Yalla Fintech 2020 is the Arab world’s first digital hackathon to boost collaboration and novel solutions in Fintech that make a difference for Financial Inclusion. Dialogue with industry experts makes a strong case for the powerful innovative potential in the region for development objectives.

The new era of tech in finance (Fintech) is affecting societies and economies worldwide. The 2020 pandemic accelerated the uptake of digital finance and digital financial services (DFS) can help communities and businesses during the response to and economic recovery from the pandemic.

Countries that had already invested, for example, in the digital financial infrastructure were better able to disburse government aid payments more efficiently and quickly (The Economist 2020). In Jordan, mobile payment usage increased as a result of aid distribution via mobile wallets, with both the number and value of transactions increasing significantly (JOPACC 2020).

Across the Arab region, however, access to financial services still means a potential market of around 300 million adults, next to a combined funding gap by businesses of around USD 186 billion (World Bank Findex 2017; SME Finance Forum 2020).

Additional financial inclusion in Arab countries, reaching half the untapped market for individuals and businesses by 2024, is estimated to bring about an additional revenue potential of USD 7 billion for financial services providers, notwithstanding spill-over effects into labour markets (CGAP 2019).

A digital dialogue session with experts revealed what it would take for Fintech to help realize the inclusive growth potential in the region:

Enabling regulatory framework: the legal framework not only defines the scope of possible fintech activity and ideally proportionate, risk-based safeguards. It also opens new pathways for innovators into the market. Enabling regulation is key for safe fintech innovation. Establishing dialogue with the sector is a good starting point to learn about the regulatory obstacles that innovators face.
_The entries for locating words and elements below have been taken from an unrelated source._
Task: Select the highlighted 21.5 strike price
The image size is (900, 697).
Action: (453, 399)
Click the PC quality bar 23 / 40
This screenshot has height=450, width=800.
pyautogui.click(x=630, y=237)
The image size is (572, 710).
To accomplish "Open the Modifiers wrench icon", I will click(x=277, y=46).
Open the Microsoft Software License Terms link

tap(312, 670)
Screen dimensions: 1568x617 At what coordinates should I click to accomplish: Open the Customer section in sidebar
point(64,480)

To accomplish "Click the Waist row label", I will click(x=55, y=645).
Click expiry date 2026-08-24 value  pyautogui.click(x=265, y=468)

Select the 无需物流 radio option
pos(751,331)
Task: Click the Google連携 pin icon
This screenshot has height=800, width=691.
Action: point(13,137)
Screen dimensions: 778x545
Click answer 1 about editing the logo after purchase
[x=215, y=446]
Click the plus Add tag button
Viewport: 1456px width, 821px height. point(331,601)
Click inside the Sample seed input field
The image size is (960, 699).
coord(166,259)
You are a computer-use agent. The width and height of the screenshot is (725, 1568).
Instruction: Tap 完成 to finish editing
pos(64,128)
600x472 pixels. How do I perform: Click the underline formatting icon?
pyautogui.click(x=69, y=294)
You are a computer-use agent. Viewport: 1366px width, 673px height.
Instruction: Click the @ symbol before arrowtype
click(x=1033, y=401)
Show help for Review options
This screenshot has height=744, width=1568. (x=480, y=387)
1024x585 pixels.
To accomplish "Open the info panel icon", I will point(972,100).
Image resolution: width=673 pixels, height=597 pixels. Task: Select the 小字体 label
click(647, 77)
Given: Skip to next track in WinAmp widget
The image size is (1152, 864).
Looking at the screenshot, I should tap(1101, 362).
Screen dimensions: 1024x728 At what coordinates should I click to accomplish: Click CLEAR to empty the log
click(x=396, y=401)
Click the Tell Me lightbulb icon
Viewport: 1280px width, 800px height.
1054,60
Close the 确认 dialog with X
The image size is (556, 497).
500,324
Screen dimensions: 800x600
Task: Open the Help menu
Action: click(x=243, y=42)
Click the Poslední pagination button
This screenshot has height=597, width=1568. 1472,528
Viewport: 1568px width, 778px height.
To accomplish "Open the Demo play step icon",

Open payment infrastructure: fintech entrepreneurs can build applications on top of the existing payment railways. A range of use cases also encourages e-money recipients to stick within the digital finance ecosystem and not immediately cash out. If people and businesses are to make increased use of modern financial services, the payment system must be inclusive for new providers and applications.

Affordable services: inclusive fintechs must provide cost efficient and client-oriented services. This includes the ability to manage low value-high volume transactions and balances at scale.

Appropriate services: in Arab countries, around 23 million people are part of rotating savings and credit associations. Convenience and trust play a role. With money management use cases superior to cash, digital financial services can be more appealing to the informal majority that is not leaning towards traditional bank services. And these need to meet privacy and security expectations to build trust. Local fintechs with the local expertise have an advantage.

Competitive advantage: the task at hand is to create applications that are better from a user perspective than those from incumbents or other innovators. It is the product features at this level where fintech entrepreneurs focus their competitive advantage and they need it be attractive to investors as well. Scaling fast, even across borders at the right time, be successful.

Guaranteed access: for the target groups of financial inclusion, the conditions for access to financial services must also be guaranteed. On the one hand, this implies that they must have unrestricted access to the necessary devices, internet access and reliable power supply. On the other hand, the digital applications must be designed to be intuitive and simple.

Lastly, given the scale economics in tech, regionally harmonized framework conditions for fintech can facilitate the expansion of local innovative business models and the uptake of digital finance solutions.

Access the full digital dialogue highlights here.

It is obvious that there are manifold and multi-layered challenges to overcome in order to achieve the goal of inclusive financial systems. And the more ambitious and significant the goals of social change are, the more important it is to work cooperatively on them with foresight and vigour. Promoting financial inclusion through financial technology solutions is precisely such a socially significant goal.